**Problem statement:** Lay out the lines of this listing as a numbered list, leaving out any blank lines.

## BEGIN Input material

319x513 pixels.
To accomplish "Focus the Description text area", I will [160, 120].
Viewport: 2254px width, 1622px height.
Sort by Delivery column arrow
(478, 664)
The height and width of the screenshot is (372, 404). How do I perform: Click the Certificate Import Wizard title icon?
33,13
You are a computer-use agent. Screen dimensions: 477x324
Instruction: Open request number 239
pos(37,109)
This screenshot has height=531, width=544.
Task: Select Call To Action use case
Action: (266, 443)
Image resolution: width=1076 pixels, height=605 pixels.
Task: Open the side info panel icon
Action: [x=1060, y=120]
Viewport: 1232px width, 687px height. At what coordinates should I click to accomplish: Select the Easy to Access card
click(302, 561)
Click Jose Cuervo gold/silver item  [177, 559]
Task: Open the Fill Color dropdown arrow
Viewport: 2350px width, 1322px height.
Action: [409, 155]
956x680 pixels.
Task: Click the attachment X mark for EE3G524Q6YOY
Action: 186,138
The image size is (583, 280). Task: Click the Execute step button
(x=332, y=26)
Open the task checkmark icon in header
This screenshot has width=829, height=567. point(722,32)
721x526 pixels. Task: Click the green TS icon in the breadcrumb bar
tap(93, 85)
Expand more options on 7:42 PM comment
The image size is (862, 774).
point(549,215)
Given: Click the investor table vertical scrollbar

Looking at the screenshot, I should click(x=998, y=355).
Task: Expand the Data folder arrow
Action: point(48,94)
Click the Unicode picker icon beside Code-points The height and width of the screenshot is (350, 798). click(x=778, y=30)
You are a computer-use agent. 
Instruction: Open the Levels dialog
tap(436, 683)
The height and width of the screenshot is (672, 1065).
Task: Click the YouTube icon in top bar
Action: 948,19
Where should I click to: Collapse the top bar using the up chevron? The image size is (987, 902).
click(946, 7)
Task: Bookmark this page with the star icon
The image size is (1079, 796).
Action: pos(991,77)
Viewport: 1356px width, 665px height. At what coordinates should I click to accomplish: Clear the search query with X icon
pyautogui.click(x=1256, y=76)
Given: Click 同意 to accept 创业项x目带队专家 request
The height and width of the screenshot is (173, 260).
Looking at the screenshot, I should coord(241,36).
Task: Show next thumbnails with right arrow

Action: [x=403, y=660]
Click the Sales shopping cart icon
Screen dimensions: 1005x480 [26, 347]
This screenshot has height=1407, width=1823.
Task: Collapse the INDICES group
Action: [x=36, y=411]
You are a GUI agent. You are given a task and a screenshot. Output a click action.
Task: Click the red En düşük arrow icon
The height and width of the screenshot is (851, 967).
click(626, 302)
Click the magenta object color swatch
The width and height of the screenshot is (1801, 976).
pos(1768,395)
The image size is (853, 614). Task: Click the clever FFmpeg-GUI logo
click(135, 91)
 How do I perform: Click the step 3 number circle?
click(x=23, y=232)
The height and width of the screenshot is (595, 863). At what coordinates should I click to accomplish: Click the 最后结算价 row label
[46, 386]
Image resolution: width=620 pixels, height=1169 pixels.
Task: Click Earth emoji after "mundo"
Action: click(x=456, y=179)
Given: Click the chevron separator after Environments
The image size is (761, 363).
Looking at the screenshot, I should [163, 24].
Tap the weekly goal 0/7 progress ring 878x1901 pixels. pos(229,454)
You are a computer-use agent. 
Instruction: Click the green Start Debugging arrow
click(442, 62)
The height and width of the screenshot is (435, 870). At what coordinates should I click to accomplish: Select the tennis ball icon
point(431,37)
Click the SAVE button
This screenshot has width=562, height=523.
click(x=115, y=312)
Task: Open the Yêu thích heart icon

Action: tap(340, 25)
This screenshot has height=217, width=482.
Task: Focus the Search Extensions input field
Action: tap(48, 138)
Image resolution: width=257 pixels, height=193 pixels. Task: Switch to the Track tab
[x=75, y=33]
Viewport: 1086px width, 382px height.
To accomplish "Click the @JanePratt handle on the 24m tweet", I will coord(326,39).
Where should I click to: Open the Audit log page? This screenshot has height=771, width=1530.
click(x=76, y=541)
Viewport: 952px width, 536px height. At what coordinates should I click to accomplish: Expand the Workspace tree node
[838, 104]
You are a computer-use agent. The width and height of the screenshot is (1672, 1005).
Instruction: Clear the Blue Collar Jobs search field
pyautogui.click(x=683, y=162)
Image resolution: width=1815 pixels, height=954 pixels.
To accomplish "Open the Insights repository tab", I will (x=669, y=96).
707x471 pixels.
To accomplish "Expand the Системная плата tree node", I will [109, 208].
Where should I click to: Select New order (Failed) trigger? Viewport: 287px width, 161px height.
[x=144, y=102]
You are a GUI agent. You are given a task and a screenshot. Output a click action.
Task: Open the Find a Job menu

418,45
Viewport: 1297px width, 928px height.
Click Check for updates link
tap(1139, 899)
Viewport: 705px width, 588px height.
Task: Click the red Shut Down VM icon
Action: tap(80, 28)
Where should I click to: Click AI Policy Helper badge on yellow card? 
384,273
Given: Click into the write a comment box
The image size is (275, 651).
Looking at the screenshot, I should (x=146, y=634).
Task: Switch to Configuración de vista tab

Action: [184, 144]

## END Input material

**The solution:**
1. 319x513 pixels.
2. To accomplish "Focus the Description text area", I will [160, 120].
3. Viewport: 2254px width, 1622px height.
4. Sort by Delivery column arrow
5. (478, 664)
6. The height and width of the screenshot is (372, 404). How do I perform: Click the Certificate Import Wizard title icon?
7. 33,13
8. You are a computer-use agent. Screen dimensions: 477x324
9. Instruction: Open request number 239
10. pos(37,109)
11. This screenshot has height=531, width=544.
12. Task: Select Call To Action use case
13. Action: (266, 443)
14. Image resolution: width=1076 pixels, height=605 pixels.
15. Task: Open the side info panel icon
16. Action: [x=1060, y=120]
17. Viewport: 1232px width, 687px height. At what coordinates should I click to accomplish: Select the Easy to Access card
18. click(302, 561)
19. Click Jose Cuervo gold/silver item  [177, 559]
20. Task: Open the Fill Color dropdown arrow
21. Viewport: 2350px width, 1322px height.
22. Action: [409, 155]
23. 956x680 pixels.
24. Task: Click the attachment X mark for EE3G524Q6YOY
25. Action: 186,138
26. The image size is (583, 280). Task: Click the Execute step button
27. (x=332, y=26)
28. Open the task checkmark icon in header
29. This screenshot has width=829, height=567. point(722,32)
30. 721x526 pixels. Task: Click the green TS icon in the breadcrumb bar
31. tap(93, 85)
32. Expand more options on 7:42 PM comment
33. The image size is (862, 774).
34. point(549,215)
35. Given: Click the investor table vertical scrollbar
36. Looking at the screenshot, I should click(x=998, y=355).
37. Task: Expand the Data folder arrow
38. Action: point(48,94)
39. Click the Unicode picker icon beside Code-points The height and width of the screenshot is (350, 798). click(x=778, y=30)
40. You are a computer-use agent. 
41. Instruction: Open the Levels dialog
42. tap(436, 683)
43. The height and width of the screenshot is (672, 1065).
44. Task: Click the YouTube icon in top bar
45. Action: 948,19
46. Where should I click to: Collapse the top bar using the up chevron? The image size is (987, 902).
47. click(946, 7)
48. Task: Bookmark this page with the star icon
49. The image size is (1079, 796).
50. Action: pos(991,77)
51. Viewport: 1356px width, 665px height. At what coordinates should I click to accomplish: Clear the search query with X icon
52. pyautogui.click(x=1256, y=76)
53. Given: Click 同意 to accept 创业项x目带队专家 request
54. The height and width of the screenshot is (173, 260).
55. Looking at the screenshot, I should coord(241,36).
56. Task: Show next thumbnails with right arrow
57. Action: [x=403, y=660]
58. Click the Sales shopping cart icon
59. Screen dimensions: 1005x480 [26, 347]
60. This screenshot has height=1407, width=1823.
61. Task: Collapse the INDICES group
62. Action: [x=36, y=411]
63. You are a GUI agent. You are given a task and a screenshot. Output a click action.
64. Task: Click the red En düşük arrow icon
65. The height and width of the screenshot is (851, 967).
66. click(626, 302)
67. Click the magenta object color swatch
68. The width and height of the screenshot is (1801, 976).
69. pos(1768,395)
70. The image size is (853, 614). Task: Click the clever FFmpeg-GUI logo
71. click(135, 91)
72.  How do I perform: Click the step 3 number circle?
73. click(x=23, y=232)
74. The height and width of the screenshot is (595, 863). At what coordinates should I click to accomplish: Click the 最后结算价 row label
75. [46, 386]
76. Image resolution: width=620 pixels, height=1169 pixels.
77. Task: Click Earth emoji after "mundo"
78. Action: click(x=456, y=179)
79. Given: Click the chevron separator after Environments
80. The image size is (761, 363).
81. Looking at the screenshot, I should [163, 24].
82. Tap the weekly goal 0/7 progress ring 878x1901 pixels. pos(229,454)
83. You are a computer-use agent. 
84. Instruction: Click the green Start Debugging arrow
85. click(442, 62)
86. The height and width of the screenshot is (435, 870). At what coordinates should I click to accomplish: Select the tennis ball icon
87. point(431,37)
88. Click the SAVE button
89. This screenshot has width=562, height=523.
90. click(x=115, y=312)
91. Task: Open the Yêu thích heart icon
92. Action: tap(340, 25)
93. This screenshot has height=217, width=482.
94. Task: Focus the Search Extensions input field
95. Action: tap(48, 138)
96. Image resolution: width=257 pixels, height=193 pixels. Task: Switch to the Track tab
97. [x=75, y=33]
98. Viewport: 1086px width, 382px height.
99. To accomplish "Click the @JanePratt handle on the 24m tweet", I will coord(326,39).
100. Where should I click to: Open the Audit log page? This screenshot has height=771, width=1530.
101. click(x=76, y=541)
102. Viewport: 952px width, 536px height. At what coordinates should I click to accomplish: Expand the Workspace tree node
103. [838, 104]
104. You are a computer-use agent. The width and height of the screenshot is (1672, 1005).
105. Instruction: Clear the Blue Collar Jobs search field
106. pyautogui.click(x=683, y=162)
107. Image resolution: width=1815 pixels, height=954 pixels.
108. To accomplish "Open the Insights repository tab", I will (x=669, y=96).
109. 707x471 pixels.
110. To accomplish "Expand the Системная плата tree node", I will [109, 208].
111. Where should I click to: Select New order (Failed) trigger? Viewport: 287px width, 161px height.
112. [x=144, y=102]
113. You are a GUI agent. You are given a task and a screenshot. Output a click action.
114. Task: Open the Find a Job menu
115. 418,45
116. Viewport: 1297px width, 928px height.
117. Click Check for updates link
118. tap(1139, 899)
119. Viewport: 705px width, 588px height.
120. Task: Click the red Shut Down VM icon
121. Action: tap(80, 28)
122. Where should I click to: Click AI Policy Helper badge on yellow card? 
123. 384,273
124. Given: Click into the write a comment box
125. The image size is (275, 651).
126. Looking at the screenshot, I should (x=146, y=634).
127. Task: Switch to Configuración de vista tab
128. Action: [184, 144]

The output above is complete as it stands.